### Task to carry out
With nothing omitted, transcribe the entries exactly as written.

--- Material provided ---

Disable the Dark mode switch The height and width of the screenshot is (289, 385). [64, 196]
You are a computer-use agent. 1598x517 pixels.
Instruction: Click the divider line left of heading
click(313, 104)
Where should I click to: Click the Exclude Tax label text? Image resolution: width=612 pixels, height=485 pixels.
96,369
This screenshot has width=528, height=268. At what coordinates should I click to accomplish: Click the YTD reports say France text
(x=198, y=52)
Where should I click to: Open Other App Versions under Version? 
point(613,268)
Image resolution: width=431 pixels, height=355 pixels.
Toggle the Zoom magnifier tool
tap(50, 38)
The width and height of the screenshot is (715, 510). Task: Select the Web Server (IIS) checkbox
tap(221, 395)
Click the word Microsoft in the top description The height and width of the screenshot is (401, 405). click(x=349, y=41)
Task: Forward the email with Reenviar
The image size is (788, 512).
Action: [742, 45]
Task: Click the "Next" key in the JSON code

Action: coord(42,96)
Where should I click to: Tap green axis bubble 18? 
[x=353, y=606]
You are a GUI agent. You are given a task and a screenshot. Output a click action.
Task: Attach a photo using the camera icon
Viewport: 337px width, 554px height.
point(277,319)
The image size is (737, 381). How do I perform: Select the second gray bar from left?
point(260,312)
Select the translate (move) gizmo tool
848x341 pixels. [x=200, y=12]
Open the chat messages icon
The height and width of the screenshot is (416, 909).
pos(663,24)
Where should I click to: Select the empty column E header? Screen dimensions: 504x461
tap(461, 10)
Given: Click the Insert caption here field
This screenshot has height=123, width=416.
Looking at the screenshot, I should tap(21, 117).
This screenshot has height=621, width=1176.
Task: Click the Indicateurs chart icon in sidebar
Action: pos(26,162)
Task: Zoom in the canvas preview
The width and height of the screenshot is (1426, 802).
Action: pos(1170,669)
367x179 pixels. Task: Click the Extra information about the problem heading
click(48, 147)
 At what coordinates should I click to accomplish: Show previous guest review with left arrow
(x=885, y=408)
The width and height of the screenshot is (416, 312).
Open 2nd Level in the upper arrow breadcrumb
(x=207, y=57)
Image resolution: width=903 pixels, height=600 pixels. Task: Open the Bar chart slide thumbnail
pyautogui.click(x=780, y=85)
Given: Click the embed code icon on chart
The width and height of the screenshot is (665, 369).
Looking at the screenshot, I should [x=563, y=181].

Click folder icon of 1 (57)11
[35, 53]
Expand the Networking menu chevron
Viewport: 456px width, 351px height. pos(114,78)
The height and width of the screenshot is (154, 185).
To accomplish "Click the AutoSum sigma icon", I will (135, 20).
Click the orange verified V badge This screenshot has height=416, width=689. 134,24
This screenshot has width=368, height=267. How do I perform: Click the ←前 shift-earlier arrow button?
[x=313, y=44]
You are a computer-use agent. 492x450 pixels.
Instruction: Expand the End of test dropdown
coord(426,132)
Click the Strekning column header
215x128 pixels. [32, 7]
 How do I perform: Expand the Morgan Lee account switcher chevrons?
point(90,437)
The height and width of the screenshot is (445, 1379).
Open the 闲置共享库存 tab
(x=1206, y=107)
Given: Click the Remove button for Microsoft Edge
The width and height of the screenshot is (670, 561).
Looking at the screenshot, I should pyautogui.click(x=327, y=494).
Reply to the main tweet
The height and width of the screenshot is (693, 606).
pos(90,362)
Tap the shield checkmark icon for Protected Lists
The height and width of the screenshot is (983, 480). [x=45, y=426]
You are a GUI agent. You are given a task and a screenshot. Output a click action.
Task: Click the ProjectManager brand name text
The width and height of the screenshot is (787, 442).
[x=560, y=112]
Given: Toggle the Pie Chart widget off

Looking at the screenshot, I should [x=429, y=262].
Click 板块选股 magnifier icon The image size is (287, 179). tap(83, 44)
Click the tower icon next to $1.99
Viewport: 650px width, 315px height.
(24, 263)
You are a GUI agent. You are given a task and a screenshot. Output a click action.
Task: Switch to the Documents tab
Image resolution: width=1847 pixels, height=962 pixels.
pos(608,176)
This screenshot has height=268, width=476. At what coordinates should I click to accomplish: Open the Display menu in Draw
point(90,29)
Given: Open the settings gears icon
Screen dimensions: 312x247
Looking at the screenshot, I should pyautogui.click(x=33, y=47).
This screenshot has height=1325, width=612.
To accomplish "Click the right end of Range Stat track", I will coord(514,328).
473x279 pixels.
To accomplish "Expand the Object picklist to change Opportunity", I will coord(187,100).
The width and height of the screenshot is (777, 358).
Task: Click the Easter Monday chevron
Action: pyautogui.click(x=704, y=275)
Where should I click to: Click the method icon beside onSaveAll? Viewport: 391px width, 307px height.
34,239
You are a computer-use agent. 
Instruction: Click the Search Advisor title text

---

### Exercise result
Disable the Dark mode switch The height and width of the screenshot is (289, 385). [64, 196]
You are a computer-use agent. 1598x517 pixels.
Instruction: Click the divider line left of heading
click(313, 104)
Where should I click to: Click the Exclude Tax label text? Image resolution: width=612 pixels, height=485 pixels.
96,369
This screenshot has width=528, height=268. At what coordinates should I click to accomplish: Click the YTD reports say France text
(x=198, y=52)
Where should I click to: Open Other App Versions under Version? 
point(613,268)
Image resolution: width=431 pixels, height=355 pixels.
Toggle the Zoom magnifier tool
tap(50, 38)
The width and height of the screenshot is (715, 510). Task: Select the Web Server (IIS) checkbox
tap(221, 395)
Click the word Microsoft in the top description The height and width of the screenshot is (401, 405). click(x=349, y=41)
Task: Forward the email with Reenviar
The image size is (788, 512).
Action: [742, 45]
Task: Click the "Next" key in the JSON code

Action: coord(42,96)
Where should I click to: Tap green axis bubble 18? 
[x=353, y=606]
You are a GUI agent. You are given a task and a screenshot. Output a click action.
Task: Attach a photo using the camera icon
Viewport: 337px width, 554px height.
point(277,319)
The image size is (737, 381). How do I perform: Select the second gray bar from left?
point(260,312)
Select the translate (move) gizmo tool
848x341 pixels. [x=200, y=12]
Open the chat messages icon
The height and width of the screenshot is (416, 909).
pos(663,24)
Where should I click to: Select the empty column E header? Screen dimensions: 504x461
tap(461, 10)
Given: Click the Insert caption here field
This screenshot has height=123, width=416.
Looking at the screenshot, I should tap(21, 117).
This screenshot has height=621, width=1176.
Task: Click the Indicateurs chart icon in sidebar
Action: pos(26,162)
Task: Zoom in the canvas preview
The width and height of the screenshot is (1426, 802).
Action: pos(1170,669)
367x179 pixels. Task: Click the Extra information about the problem heading
click(48, 147)
 At what coordinates should I click to accomplish: Show previous guest review with left arrow
(x=885, y=408)
The width and height of the screenshot is (416, 312).
Open 2nd Level in the upper arrow breadcrumb
(x=207, y=57)
Image resolution: width=903 pixels, height=600 pixels. Task: Open the Bar chart slide thumbnail
pyautogui.click(x=780, y=85)
Given: Click the embed code icon on chart
The width and height of the screenshot is (665, 369).
Looking at the screenshot, I should [x=563, y=181].

Click folder icon of 1 (57)11
[35, 53]
Expand the Networking menu chevron
Viewport: 456px width, 351px height. pos(114,78)
The height and width of the screenshot is (154, 185).
To accomplish "Click the AutoSum sigma icon", I will (135, 20).
Click the orange verified V badge This screenshot has height=416, width=689. 134,24
This screenshot has width=368, height=267. How do I perform: Click the ←前 shift-earlier arrow button?
[x=313, y=44]
You are a computer-use agent. 492x450 pixels.
Instruction: Expand the End of test dropdown
coord(426,132)
Click the Strekning column header
215x128 pixels. [32, 7]
 How do I perform: Expand the Morgan Lee account switcher chevrons?
point(90,437)
The height and width of the screenshot is (445, 1379).
Open the 闲置共享库存 tab
(x=1206, y=107)
Given: Click the Remove button for Microsoft Edge
The width and height of the screenshot is (670, 561).
Looking at the screenshot, I should pyautogui.click(x=327, y=494).
Reply to the main tweet
The height and width of the screenshot is (693, 606).
pos(90,362)
Tap the shield checkmark icon for Protected Lists
The height and width of the screenshot is (983, 480). [x=45, y=426]
You are a GUI agent. You are given a task and a screenshot. Output a click action.
Task: Click the ProjectManager brand name text
The width and height of the screenshot is (787, 442).
[x=560, y=112]
Given: Toggle the Pie Chart widget off

Looking at the screenshot, I should [x=429, y=262].
Click 板块选股 magnifier icon The image size is (287, 179). tap(83, 44)
Click the tower icon next to $1.99
Viewport: 650px width, 315px height.
(24, 263)
You are a GUI agent. You are given a task and a screenshot. Output a click action.
Task: Switch to the Documents tab
Image resolution: width=1847 pixels, height=962 pixels.
pos(608,176)
This screenshot has height=268, width=476. At what coordinates should I click to accomplish: Open the Display menu in Draw
point(90,29)
Given: Open the settings gears icon
Screen dimensions: 312x247
Looking at the screenshot, I should pyautogui.click(x=33, y=47).
This screenshot has height=1325, width=612.
To accomplish "Click the right end of Range Stat track", I will coord(514,328).
473x279 pixels.
To accomplish "Expand the Object picklist to change Opportunity", I will coord(187,100).
The width and height of the screenshot is (777, 358).
Task: Click the Easter Monday chevron
Action: pyautogui.click(x=704, y=275)
Where should I click to: Click the method icon beside onSaveAll? Viewport: 391px width, 307px height.
34,239
You are a computer-use agent. 
Instruction: Click the Search Advisor title text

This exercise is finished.